I due dittatori, Vienna, van Ghelen, 1726

 SCENA XV
 
 VELIA e i suddetti
 
 VELIA
1220Ersilia è in suo poter. Può di sé stessa
 dispor. Si assolva Erminio; e, Fabio, il soffri,
 Ersilia sia del dittator conquista.
 MINUCIO
 Felici affetti miei.
 QUINTO FABIO
                                    Che ascolto? Ersilia,
 per me sì poco? E per Erminio tanto?
1225Per me sol brevi lagrime? E per lui
 infin vittima offrirti
 a un amor già sprezzato?
 O cor d’Ersilia ingrato!
 Ma no, dove trascorro? Avrò dolore
1230che mi serbi il tuo amore
 una sì cara parte di me stesso?
 La tua bella pietà già mi soccorre,
 quando ancor mi tradisce. Anch’io vi assento
 e de l’ingiusto mio dolor mi pento.
 MINUCIO
1235L’estrema gioia...
 VELIA
                                   Ormai si disinganni
 in te la speme, (A Minucio)
                               in te la tema. (A Quinto Fabio)
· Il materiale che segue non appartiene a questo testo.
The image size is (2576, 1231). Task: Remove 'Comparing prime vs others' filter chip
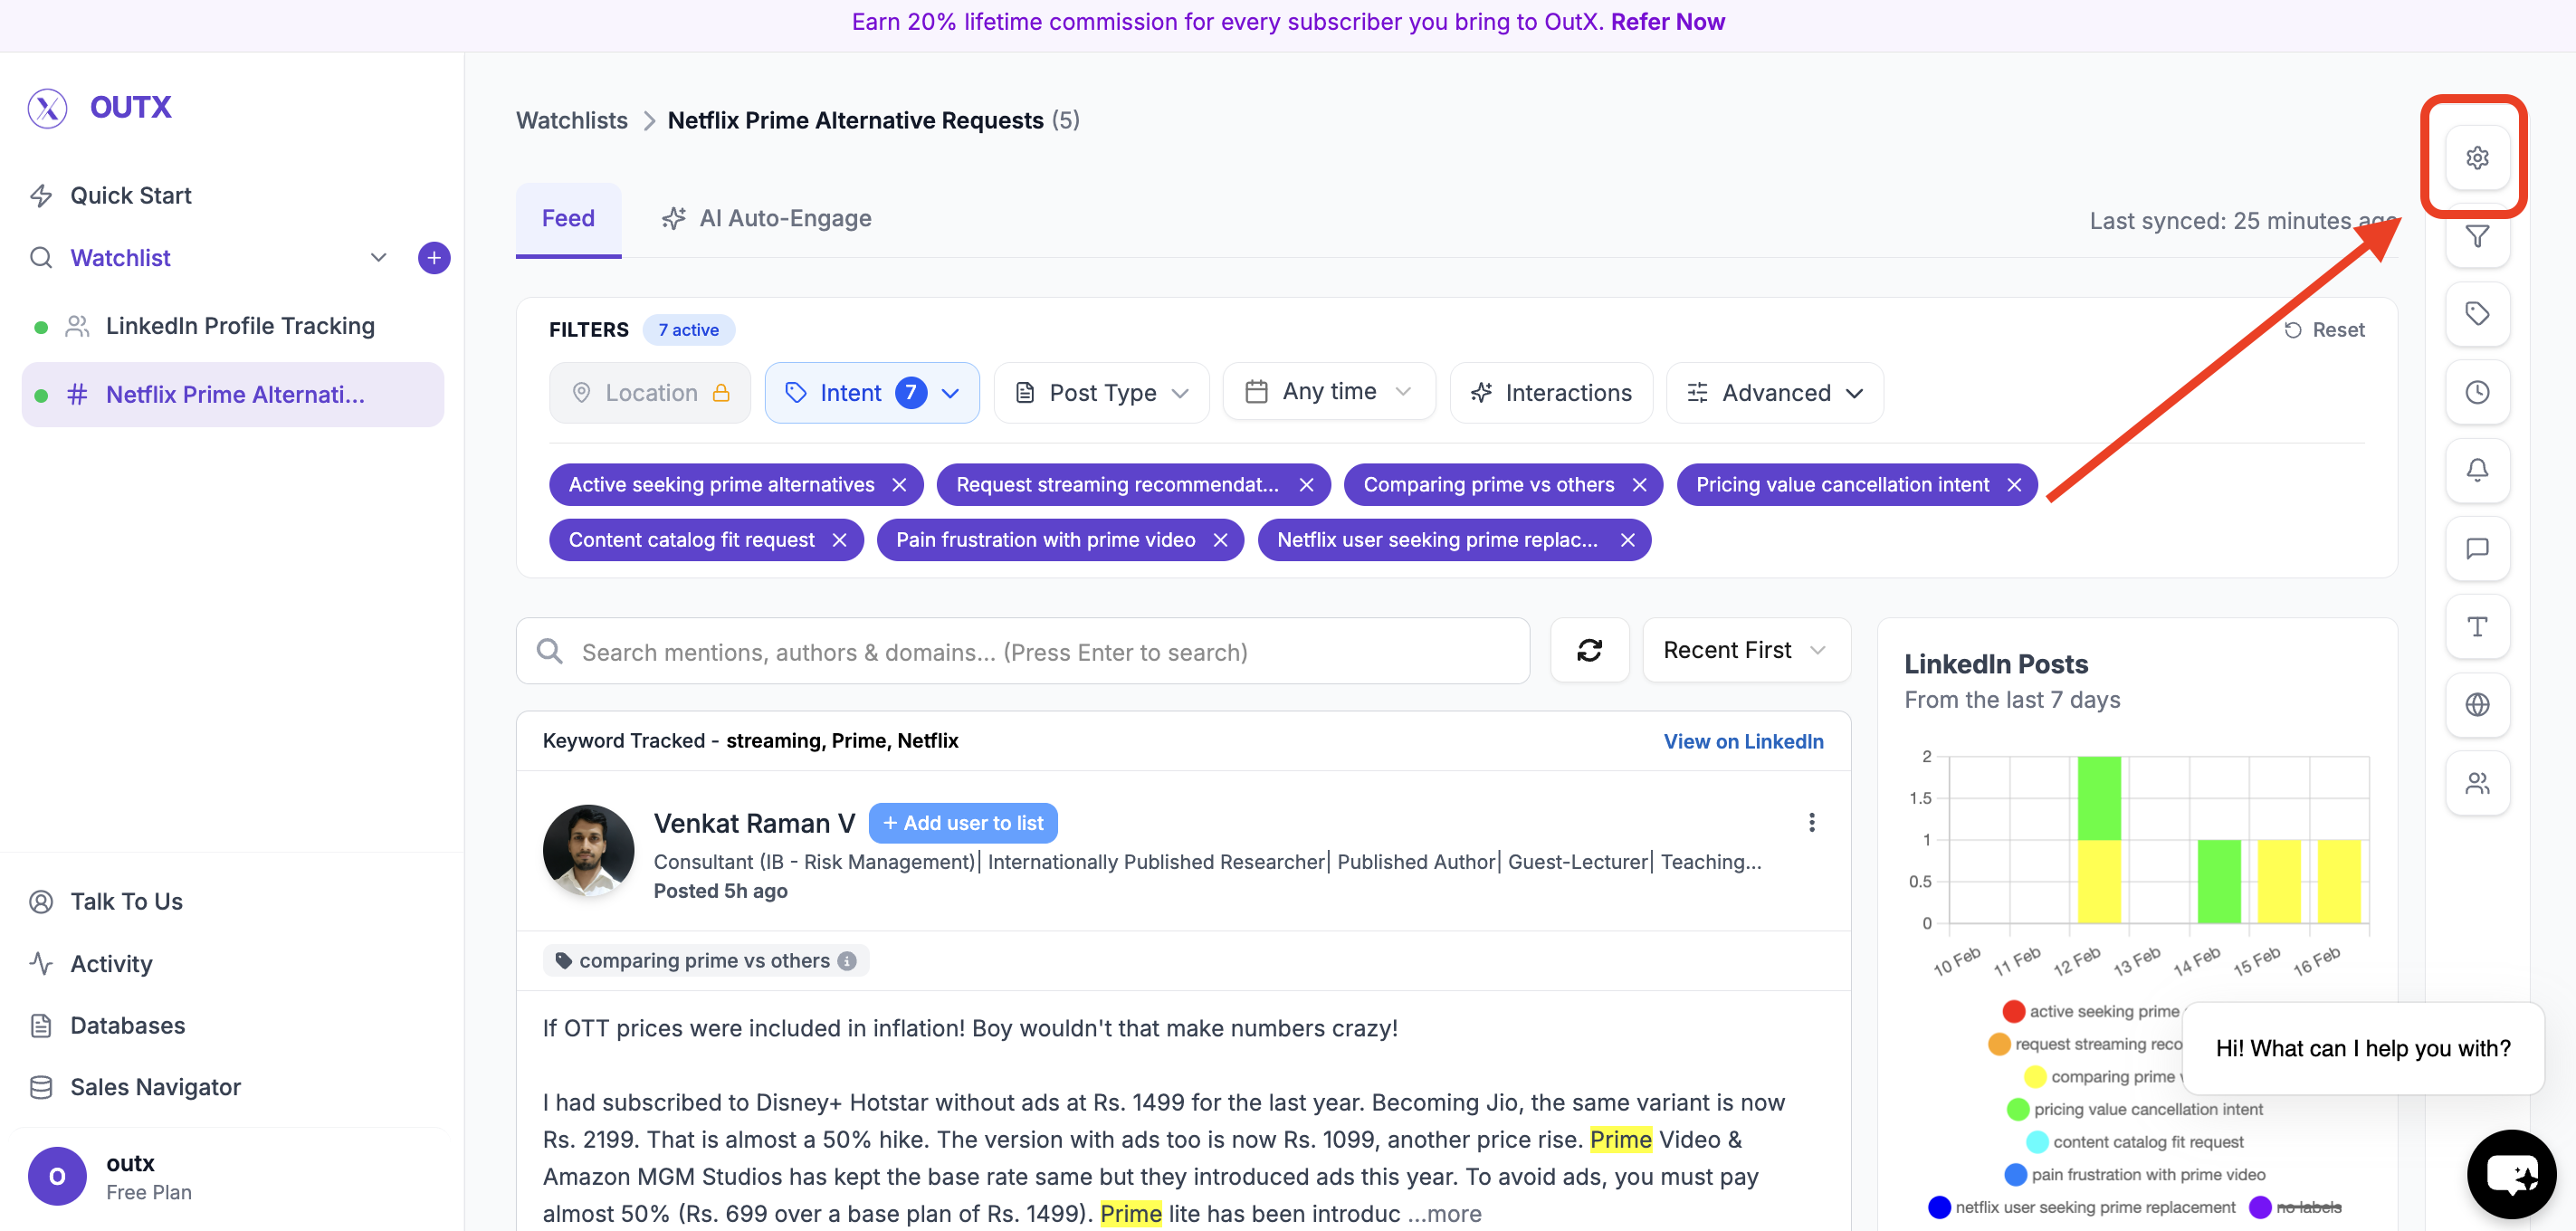(1639, 485)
                                                         Alora
 che Ersilia si promette al dittatore,
 nulla di sé promette.
 Velia son io, sposa d’Erminio e figlia
1240di chi impera agl’Insubri. Eranvi noti
 già i casi suoi. Col nome
 or ne intendete anche gli affetti e i voti.
 Tu, Fabio, or veder puoi da qual dovere
 ti era tolto un amor, di cui per altro
1245saresti degno; e tu, Minucio, or vedi
 s’io né men lusingar possa il tuo affetto.
 In tuo poter la vita
 hai d’Erminio; e se vuoi,
 abbiti ancor la mia. Se ti par giusto,
1250incrudelisci a tuo piacer. Puoi farlo.
 Ma in anima romana
 tal bassezza non cade.
 Generoso altre volte
 fosti a me prigioniera.
1255Orché libera io son, mercé di questo
 guerriero amante eroe, temer non posso
 che voglian le tue leggi esser crudeli
 a due non ree, non vili alme fedeli.
 MINUCIO
 Qual mi si sveglia in sen fiero contrasto!
 QUINTO FABIO
1260Son sì sorpreso da stupor che a pena...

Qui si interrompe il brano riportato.